The events leading to Smith's December 18, 2000 statement are summarized as follows. On November 3, 1999, defendant's attorney, Mr. Huggett, corresponded with Archie Hepler and requested mitigation employment information from him, so that plaintiff's back pay award could be calculated and paid. (See Huggett Certification, ¶ 7, Ex. 3.) Huggett noted that plaintiff and her union had failed to provide the necessary employment and mitigation information, and that no payment could be made by defendant until such information was received. (Id.) In March of 2000, plaintiff attended a union members meeting at the Ramada Inn in Vineland, where she heard Fran Smith speak about her situation as a "win" by the union for one of its sisters. (Thomas-Still Testimony, Dec. 6, 2001; Pl.'s Supp. Exs. 3-4.) A former co-worker of plaintiff's, Michael E. Liles, confirmed that he attended the meeting with plaintiff in March 2000 and that Smith spoke about her situation, although he did not use her name. (Pl.'s Supp. Ex. 3.) Smith appeared to be unaware in March, 2000 that plaintiff had not received payment upon her successful award.

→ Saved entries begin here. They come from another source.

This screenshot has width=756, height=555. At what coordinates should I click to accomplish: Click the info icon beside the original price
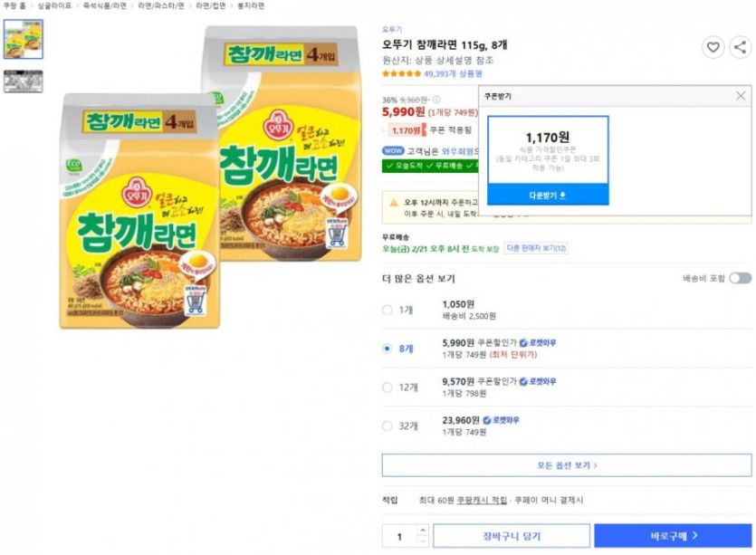(x=436, y=100)
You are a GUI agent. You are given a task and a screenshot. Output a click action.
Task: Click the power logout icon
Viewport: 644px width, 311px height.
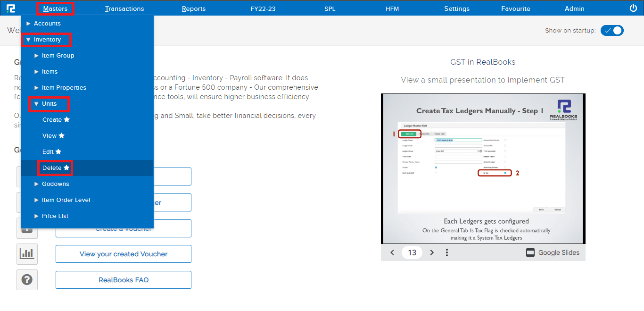point(633,8)
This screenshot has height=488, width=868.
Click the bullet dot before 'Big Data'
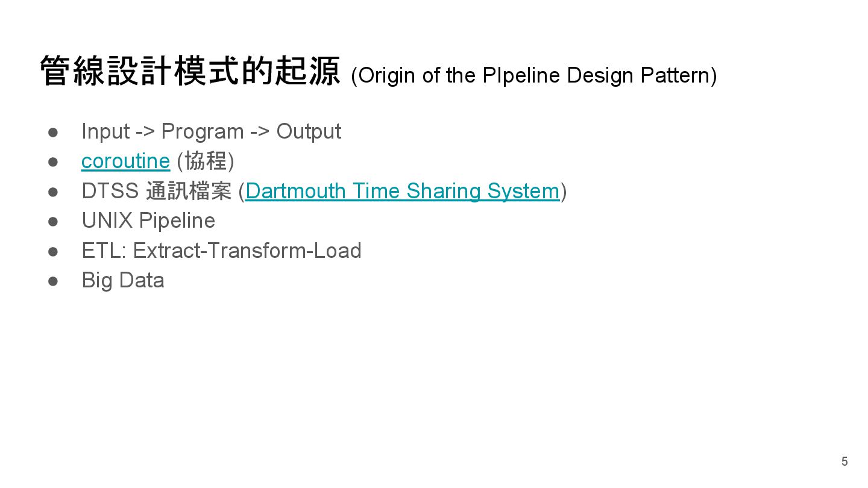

On April 29, 2000, plaintiff was again terminated from her employment at the Training School. *fn3 Plaintiff claims that she telephoned Detweiller in August 2000 and advised her that she would be taking legal action because she had not received her back pay award. Plaintiff contends that Detweiller advised her that a lawsuit was not necessary and that the Training School's attorneys would work out a figure for her award in order to bring closure to the matter. On August 11, 2000, Patricia Mack, the Training School's Human Resources Director, wrote a letter to plaintiff, confirming their recent conversation and advising her that "[d]iscovery of the facts are vital to your arbitration award. We will inform you of our progress accordingly." (Pl. Supp. Ex. 5.) On December 4, 2000, Archie Hepler, President of UAW Local 2327, wrote to plaintiff regarding the topic of "award follow-up." (Pl. Supp. Ex. 7.) Hepler confirmed their recent telephone conversation and advised Ms. Thomas-Still that "[a]s discussed, [the Union] has scheduled an appointment to meet with you on December 12, 2000 at the Union Headquarters . . . to submit your affidavit of the facts surrounding the delay in acquiring your award." (Id.) Hepler added that "it is [the Union's] goal to bring closure to these proceedings." (Id.) This letter confirms plaintiff's testimony that as of early December 2000, the Union still communicated with her about resolving her claim. Shortly thereafter, plaintiff recognized that the local union was not really pursuing her claim and she complained to the area level, to Mr. Smith's office, in Trenton. Her telephone records reflect that she placed three calls to Mr. Smith's Trenton office on December 18, 2000, of the duration of 8 minutes, 5 minutes, and 2 minutes. (Pl.'s Supp., Ex. 6.) These records likewise confirm her testimony that she had also called Smith's office in November, 1999 and May, 2000.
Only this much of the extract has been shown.